Where Hollerith is strong

  • Structured business tables. Churn, conversion, risk, pricing, quality control. Mixed numerical and categorical columns, missing values, no preprocessing required.
  • Cold starts and fast iteration. Strong accuracy on a fresh dataset in one call, with no tuning loop. This is where tabular foundation models beat gradient boosting most clearly.
  • Many small to mid-sized prediction problems. One API instead of training and maintaining a separate model per table, per segment, or per customer.

Known limitations

  • Free-text columns. Text columns are accepted but treated as categorical codes (ordinal encoding): the model sees category identity, not meaning. Heavy natural-language columns will underperform until embedding support ships.
  • Time series.

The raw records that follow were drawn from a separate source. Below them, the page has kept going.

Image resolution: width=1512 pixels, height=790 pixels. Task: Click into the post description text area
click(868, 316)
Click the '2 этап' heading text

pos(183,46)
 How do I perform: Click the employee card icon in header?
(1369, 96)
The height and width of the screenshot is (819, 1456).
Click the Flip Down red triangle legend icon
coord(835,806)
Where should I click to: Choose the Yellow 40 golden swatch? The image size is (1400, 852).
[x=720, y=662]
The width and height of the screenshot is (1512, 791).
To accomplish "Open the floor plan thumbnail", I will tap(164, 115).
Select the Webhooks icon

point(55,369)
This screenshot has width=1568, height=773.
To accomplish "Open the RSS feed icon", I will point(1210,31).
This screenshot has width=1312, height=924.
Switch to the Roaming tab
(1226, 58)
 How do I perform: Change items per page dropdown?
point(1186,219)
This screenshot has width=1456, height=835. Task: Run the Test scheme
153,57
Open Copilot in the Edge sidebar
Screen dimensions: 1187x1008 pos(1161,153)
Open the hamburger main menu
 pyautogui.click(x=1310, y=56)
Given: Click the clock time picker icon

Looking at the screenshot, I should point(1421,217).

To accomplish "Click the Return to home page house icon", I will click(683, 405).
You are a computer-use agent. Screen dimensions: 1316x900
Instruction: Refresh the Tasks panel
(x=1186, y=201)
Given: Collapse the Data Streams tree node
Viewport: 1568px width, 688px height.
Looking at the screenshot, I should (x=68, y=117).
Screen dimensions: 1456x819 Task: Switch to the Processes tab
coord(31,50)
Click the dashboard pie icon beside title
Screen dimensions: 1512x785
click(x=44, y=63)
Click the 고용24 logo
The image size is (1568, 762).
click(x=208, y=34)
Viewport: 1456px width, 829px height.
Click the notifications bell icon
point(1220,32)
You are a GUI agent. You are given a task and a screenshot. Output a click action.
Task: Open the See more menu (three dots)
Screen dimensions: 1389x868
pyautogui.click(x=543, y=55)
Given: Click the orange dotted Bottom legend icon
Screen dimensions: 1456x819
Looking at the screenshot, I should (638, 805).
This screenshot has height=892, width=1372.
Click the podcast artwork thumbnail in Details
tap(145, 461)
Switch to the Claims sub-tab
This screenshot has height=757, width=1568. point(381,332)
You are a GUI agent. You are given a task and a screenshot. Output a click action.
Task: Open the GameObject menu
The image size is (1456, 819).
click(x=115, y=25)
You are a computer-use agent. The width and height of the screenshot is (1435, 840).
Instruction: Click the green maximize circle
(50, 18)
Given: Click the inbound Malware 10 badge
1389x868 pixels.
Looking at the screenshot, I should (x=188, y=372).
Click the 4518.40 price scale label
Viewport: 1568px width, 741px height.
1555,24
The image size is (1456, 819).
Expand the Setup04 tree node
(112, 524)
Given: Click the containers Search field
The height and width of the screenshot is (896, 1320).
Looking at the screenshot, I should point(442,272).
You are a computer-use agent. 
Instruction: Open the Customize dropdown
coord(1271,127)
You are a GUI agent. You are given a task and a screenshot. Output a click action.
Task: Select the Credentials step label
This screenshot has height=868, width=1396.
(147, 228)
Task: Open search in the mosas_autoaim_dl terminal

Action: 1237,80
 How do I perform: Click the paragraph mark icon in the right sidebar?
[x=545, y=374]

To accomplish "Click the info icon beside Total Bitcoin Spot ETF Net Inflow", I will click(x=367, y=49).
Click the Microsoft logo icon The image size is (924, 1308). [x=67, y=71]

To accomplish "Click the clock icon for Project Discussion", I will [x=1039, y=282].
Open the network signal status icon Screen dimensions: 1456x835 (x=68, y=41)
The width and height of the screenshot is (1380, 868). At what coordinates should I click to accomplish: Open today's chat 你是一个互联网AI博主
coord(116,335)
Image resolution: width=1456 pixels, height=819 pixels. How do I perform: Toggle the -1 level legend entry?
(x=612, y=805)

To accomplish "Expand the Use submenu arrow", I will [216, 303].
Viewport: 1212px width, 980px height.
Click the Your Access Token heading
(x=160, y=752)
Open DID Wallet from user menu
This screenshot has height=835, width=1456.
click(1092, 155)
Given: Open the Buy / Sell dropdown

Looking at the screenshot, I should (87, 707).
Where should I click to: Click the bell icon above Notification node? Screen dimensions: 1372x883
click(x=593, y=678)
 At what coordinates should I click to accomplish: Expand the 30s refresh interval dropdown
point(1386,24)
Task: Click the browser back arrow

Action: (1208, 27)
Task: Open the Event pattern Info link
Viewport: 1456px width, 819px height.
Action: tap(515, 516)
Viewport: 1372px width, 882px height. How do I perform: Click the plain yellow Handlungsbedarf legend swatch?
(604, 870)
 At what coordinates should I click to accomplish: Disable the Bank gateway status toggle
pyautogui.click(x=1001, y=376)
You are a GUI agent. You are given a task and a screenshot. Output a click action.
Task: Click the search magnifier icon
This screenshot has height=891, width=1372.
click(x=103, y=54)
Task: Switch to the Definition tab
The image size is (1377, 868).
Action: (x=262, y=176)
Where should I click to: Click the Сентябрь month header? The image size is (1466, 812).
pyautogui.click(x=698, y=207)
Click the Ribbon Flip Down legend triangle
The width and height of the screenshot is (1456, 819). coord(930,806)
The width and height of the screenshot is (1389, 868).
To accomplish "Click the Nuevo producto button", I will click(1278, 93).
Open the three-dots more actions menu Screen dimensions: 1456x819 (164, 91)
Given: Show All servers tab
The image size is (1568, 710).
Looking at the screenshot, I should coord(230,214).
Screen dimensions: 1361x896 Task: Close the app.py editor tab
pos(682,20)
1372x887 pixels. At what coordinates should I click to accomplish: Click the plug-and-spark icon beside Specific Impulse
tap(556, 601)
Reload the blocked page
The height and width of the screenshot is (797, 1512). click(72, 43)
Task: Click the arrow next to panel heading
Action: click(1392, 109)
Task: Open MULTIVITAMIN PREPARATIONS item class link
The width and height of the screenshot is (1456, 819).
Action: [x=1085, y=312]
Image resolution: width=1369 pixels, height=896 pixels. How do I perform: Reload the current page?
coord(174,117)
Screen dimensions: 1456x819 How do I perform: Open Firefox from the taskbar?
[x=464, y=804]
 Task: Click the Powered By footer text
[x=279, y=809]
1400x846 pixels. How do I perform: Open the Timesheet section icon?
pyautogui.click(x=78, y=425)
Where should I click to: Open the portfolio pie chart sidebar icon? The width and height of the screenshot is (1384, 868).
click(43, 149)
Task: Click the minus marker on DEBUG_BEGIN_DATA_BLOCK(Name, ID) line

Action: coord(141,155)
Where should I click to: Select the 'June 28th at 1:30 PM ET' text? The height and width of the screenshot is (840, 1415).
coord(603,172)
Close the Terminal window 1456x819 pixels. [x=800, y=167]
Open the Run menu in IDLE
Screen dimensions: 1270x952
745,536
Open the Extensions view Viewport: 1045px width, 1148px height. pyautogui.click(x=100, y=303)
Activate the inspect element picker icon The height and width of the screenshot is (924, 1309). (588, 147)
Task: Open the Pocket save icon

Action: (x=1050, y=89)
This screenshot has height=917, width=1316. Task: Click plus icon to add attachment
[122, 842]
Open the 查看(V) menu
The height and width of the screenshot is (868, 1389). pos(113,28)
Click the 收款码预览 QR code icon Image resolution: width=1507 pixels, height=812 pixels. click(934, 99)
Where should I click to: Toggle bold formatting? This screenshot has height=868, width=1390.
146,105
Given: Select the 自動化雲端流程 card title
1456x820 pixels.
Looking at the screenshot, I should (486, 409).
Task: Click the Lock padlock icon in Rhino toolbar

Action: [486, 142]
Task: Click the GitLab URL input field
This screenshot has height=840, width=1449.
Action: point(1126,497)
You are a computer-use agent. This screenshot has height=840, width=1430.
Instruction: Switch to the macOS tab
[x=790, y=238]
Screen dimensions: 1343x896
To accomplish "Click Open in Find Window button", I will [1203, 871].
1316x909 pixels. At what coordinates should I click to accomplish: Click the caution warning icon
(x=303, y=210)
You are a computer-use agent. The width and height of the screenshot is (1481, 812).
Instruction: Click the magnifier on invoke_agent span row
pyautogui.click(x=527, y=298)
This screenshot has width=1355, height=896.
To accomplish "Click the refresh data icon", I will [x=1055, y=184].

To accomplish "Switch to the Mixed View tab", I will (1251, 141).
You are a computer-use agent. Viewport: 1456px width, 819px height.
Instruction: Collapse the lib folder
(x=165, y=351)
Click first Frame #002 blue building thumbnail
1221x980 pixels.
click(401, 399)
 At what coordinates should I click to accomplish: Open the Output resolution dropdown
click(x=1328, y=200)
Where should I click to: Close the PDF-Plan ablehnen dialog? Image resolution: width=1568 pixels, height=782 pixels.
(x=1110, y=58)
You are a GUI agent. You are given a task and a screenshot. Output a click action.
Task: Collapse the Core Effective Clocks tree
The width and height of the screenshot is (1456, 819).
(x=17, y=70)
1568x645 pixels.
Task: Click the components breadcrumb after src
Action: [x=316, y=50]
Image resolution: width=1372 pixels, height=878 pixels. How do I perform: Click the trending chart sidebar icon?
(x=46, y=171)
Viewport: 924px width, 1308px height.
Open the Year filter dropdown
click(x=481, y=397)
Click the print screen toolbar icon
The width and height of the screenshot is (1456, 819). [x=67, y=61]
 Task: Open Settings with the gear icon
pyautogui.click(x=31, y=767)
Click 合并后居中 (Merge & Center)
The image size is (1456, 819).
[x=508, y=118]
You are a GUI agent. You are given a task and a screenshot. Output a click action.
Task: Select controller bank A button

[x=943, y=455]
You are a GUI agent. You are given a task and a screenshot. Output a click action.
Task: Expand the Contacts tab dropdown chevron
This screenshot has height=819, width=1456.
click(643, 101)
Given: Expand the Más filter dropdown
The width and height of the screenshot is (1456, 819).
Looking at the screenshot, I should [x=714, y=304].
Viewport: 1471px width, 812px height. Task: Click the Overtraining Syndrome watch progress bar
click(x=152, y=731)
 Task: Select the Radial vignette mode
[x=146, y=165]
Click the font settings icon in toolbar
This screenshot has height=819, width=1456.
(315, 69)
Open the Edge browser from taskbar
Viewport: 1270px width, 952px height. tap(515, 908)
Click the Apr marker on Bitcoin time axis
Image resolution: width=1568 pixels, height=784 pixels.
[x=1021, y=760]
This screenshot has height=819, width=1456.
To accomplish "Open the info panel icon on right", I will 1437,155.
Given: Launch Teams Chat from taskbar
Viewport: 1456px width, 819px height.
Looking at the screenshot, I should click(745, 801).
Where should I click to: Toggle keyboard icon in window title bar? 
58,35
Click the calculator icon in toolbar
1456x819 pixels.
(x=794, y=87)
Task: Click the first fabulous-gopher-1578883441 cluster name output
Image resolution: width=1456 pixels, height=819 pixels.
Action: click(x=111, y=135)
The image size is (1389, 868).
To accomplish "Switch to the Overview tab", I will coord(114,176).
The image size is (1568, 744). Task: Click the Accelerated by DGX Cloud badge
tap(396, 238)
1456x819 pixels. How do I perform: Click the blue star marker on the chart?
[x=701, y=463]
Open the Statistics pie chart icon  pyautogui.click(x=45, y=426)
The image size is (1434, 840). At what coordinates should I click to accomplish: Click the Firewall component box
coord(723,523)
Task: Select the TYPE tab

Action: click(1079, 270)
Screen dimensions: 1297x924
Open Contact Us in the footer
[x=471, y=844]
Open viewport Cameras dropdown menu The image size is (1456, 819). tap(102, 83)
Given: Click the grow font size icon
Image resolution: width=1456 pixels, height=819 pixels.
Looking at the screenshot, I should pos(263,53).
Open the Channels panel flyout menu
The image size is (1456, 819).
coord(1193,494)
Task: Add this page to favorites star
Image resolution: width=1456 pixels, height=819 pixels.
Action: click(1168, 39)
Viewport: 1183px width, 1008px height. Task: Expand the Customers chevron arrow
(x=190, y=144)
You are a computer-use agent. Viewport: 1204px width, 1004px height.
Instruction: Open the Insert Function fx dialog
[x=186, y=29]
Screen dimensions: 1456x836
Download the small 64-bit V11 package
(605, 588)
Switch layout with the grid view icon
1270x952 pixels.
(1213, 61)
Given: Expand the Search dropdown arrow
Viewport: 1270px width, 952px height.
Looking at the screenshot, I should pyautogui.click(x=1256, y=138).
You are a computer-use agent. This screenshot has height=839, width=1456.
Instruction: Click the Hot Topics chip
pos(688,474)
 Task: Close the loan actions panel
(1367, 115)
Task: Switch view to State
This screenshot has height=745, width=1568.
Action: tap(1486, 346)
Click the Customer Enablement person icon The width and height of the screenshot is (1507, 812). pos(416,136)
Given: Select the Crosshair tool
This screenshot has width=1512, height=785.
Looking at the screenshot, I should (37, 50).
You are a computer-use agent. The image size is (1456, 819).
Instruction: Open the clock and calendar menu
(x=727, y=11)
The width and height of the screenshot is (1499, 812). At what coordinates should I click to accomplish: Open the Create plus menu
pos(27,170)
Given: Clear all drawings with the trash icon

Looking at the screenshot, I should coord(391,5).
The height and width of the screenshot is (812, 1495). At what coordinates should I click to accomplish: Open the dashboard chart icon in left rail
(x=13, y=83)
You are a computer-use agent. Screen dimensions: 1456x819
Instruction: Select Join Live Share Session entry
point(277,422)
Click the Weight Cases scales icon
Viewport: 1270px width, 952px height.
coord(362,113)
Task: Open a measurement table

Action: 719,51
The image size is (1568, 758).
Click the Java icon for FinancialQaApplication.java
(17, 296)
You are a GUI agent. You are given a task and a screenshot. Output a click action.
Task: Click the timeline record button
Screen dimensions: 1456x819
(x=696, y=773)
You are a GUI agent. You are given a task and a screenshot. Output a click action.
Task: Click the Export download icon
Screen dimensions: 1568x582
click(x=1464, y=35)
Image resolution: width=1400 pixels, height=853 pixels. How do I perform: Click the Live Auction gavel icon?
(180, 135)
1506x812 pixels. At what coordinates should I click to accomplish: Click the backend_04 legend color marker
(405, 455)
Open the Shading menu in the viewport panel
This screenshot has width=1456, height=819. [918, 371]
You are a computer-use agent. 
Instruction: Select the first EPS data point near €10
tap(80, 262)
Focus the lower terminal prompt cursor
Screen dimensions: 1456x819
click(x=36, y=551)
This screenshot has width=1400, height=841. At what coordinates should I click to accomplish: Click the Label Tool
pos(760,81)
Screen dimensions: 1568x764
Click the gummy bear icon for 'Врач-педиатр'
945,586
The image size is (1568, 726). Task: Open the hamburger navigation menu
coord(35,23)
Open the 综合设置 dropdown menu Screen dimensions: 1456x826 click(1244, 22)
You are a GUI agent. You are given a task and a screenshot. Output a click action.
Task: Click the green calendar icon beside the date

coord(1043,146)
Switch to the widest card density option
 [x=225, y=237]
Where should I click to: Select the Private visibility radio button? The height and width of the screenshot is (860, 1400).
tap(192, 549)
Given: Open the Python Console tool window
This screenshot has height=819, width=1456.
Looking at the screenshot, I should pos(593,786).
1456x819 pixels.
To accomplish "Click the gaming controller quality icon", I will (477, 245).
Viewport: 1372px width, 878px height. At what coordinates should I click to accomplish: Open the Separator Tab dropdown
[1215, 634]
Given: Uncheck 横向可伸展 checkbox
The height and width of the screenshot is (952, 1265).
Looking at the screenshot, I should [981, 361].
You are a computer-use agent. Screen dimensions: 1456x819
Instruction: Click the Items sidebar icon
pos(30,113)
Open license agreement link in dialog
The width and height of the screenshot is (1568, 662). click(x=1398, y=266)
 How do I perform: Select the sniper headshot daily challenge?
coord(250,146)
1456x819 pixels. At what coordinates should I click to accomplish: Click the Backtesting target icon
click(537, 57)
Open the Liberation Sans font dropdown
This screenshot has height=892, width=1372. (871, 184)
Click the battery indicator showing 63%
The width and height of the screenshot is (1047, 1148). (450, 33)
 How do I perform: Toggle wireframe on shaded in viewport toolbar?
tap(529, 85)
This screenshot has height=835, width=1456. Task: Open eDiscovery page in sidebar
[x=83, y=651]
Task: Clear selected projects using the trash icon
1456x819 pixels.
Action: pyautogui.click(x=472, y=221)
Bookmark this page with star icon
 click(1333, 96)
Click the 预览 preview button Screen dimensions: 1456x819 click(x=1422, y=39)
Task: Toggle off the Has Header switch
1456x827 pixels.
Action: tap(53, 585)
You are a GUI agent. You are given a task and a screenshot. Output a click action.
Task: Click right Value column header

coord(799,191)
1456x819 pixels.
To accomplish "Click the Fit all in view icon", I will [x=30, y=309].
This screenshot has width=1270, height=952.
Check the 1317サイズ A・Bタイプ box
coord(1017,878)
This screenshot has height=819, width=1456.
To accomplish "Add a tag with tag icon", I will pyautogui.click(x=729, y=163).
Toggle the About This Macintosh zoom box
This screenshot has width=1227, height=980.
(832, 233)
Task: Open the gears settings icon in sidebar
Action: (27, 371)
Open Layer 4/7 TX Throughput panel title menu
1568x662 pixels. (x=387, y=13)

Hollerith predicts row-wise. It does not model temporal structure, seasonality, or autocorrelation. You can include time-derived features (lag values, day of week), but it is not a forecasting model.
  • Very wide tables. Accuracy and latency degrade as feature count grows. Past a few hundred informative features, select features first.
  • Domain feature engineering still matters. Hollerith cannot invent signal that is not in the columns. Ratios, aggregates, and joins that encode domain knowledge improve results just as they do for any model.
  • Latency scales with table size. Inference cost grows with the number of context rows. Large fits take longer, and the first call after idle pays a warm-up cost.
  • Distribution shift. Predictions assume new rows are drawn from the same distribution as the training table. Re-fit when your data drifts; fits are cheap, so this is easy to do often.
If your problem hits several of these at once, a tuned gradient boosting pipeline may still win. Run evaluate on your own data and compare; that is what it is for.